Retype, exactly as written, every line from the one containing "Where should I" through the last line of the records below, both included; skip the pictures.

[Collected data]
┏━━

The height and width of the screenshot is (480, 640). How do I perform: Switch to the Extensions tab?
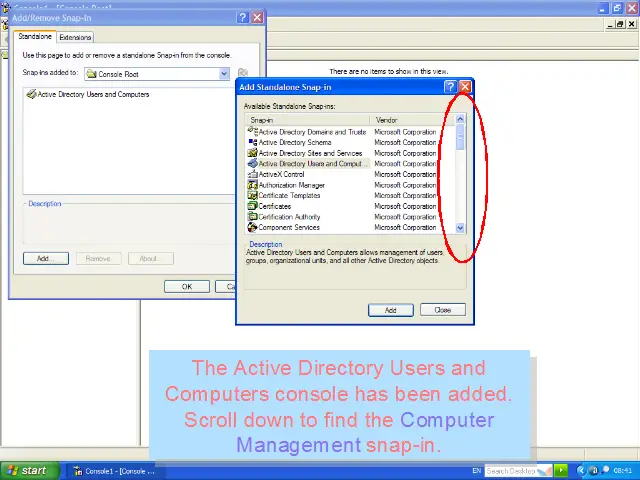coord(75,37)
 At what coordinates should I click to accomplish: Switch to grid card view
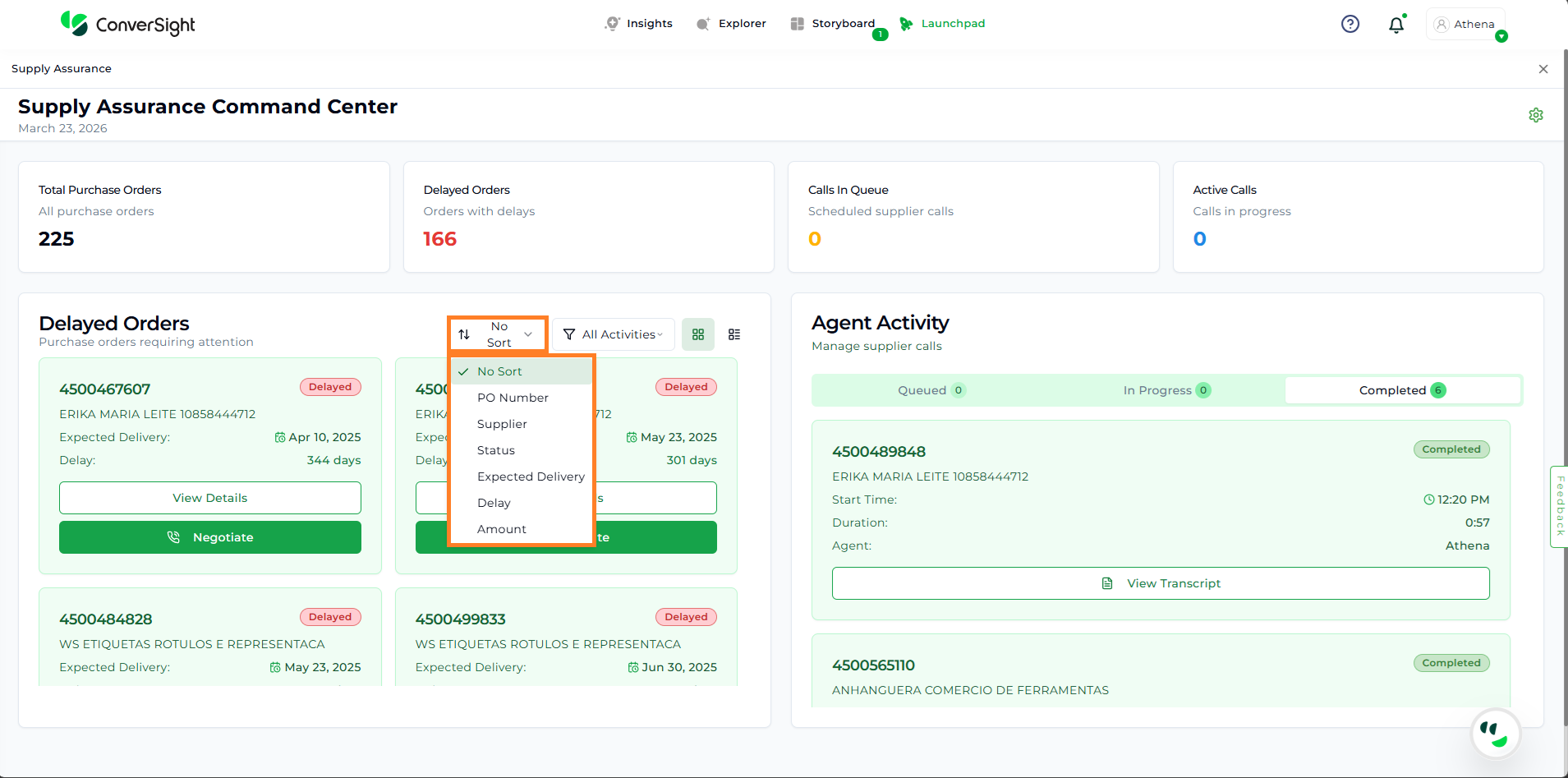[x=698, y=334]
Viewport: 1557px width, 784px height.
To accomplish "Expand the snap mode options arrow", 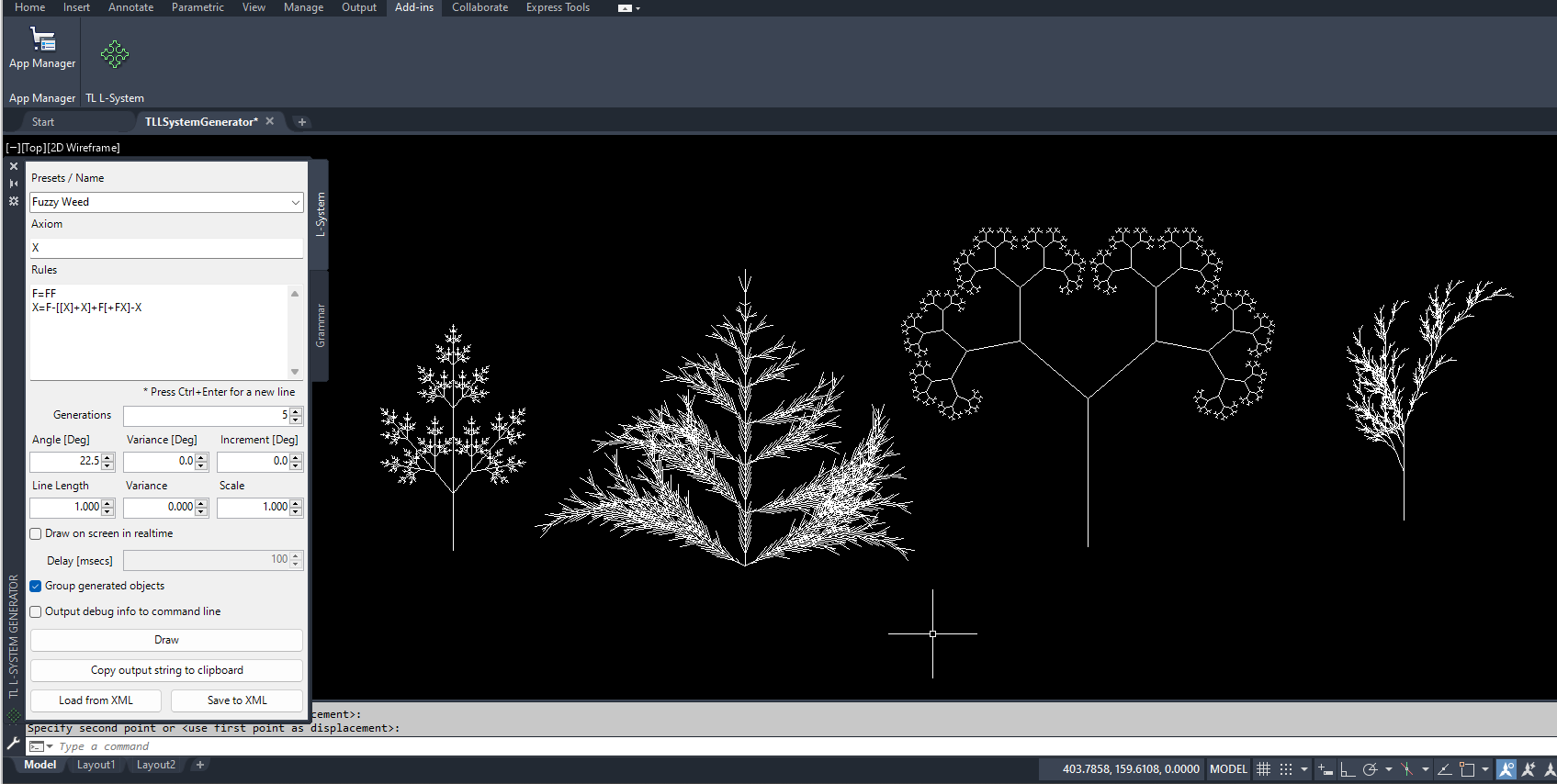I will click(x=1303, y=769).
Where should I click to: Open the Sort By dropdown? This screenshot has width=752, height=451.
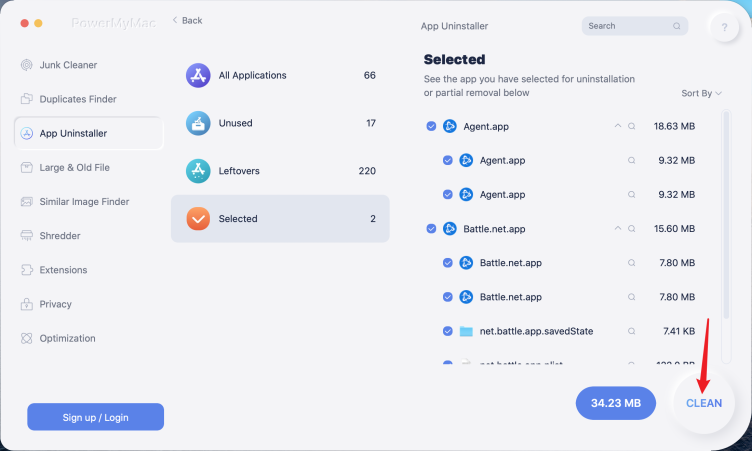tap(701, 93)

┗━━

▶ **SOLVED EXERCISE**:
Where should I click to: Open the Sort By dropdown? This screenshot has width=752, height=451.
tap(701, 93)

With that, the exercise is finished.